**PASSAGE PROVIDED**.
▼
Designing the adapter with Swagger
Swagger / OpenAPI provides a language-agnostic specification for REST APIs, which is invaluable for designing an Adapter Service. When implementing an adapter that conforms to a Swagger spec, define clear models for incoming and outgoing data: OrderRequest for the inbound vendor data, and OrderResponse for the standardized format internal microservices consume.
swagger: '2.0'
info:
description: Adapter Service API for Order Processing
version: 1.0.0
title: Order Adapter Service
paths:
/orders:
post:
summary: Accepts and transforms an order request into a standardized response
operationId: transformOrderRequest
consumes: [application/json]
produces: [application/json]
parameters:
- in: body
name: orderRequest
required: true
schema: { $ref: '#/definitions/OrderRequest' }
responses:
200:
description: Successfully transformed order request to standard response
schema: { $ref: '#/definitions/OrderResponse' }
400:
description: Invalid order request
definitions:
OrderRequest:
type: object
required: [vendorId, orderDetails]
properties:
vendorId: { type: string }
orderDetails: { $ref: '#/definitions/OrderDetails' }
OrderResponse:
type: object
required: [orderId, customer, items, status]
properties:
orderId: { type: string }
customer: { $ref: '#/definitions/Customer' }
items: { type: array, items: { $ref: '#/definitions/Product' } }
status:
type: string
enum: [received, processing, shipped, delivered]OrderRequest captures what the adapter expects from a vendor's order system; the adapter processes it and produces an OrderResponse in the standardized internal format. This structure not only enables consistent data handling across services but also provides a clear contract for any external vendor needing to integrate with the ecosystem.
Canonical Data Model in Adapter Services
A Canonical Data Model (CDM) is an architectural pattern used in complex systems integration to provide a consistent, unified data representation across different formats. It serves as a single point of reference for all data exchanges, reducing the number of transformations between systems and simplifying the integration landscape.
▲
**BRIEF A**.
Answer these from the passage on the order adapter service:
(i) What operationId is assigned to the POST operation on /orders?
(ii) Which two fields must an OrderRequest contain?
(iii) According to the passage, what does a Canonical Data Model serve as?
**BRIEF B**. List every field that the passage on the order adapter service marks as required for OrderResponse.
The material that comes after this passage has no connection to its content.

**MATERIAL PROVIDED**.
▼
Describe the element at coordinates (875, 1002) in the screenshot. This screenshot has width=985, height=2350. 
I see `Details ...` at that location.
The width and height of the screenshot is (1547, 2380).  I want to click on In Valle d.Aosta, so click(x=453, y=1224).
▲
**YOUR RESPONSE A**.
(i) transformOrderRequest
(ii) vendorId and orderDetails
(iii) A single point of reference for all data exchanges

**YOUR RESPONSE B**. orderId, customer, items, status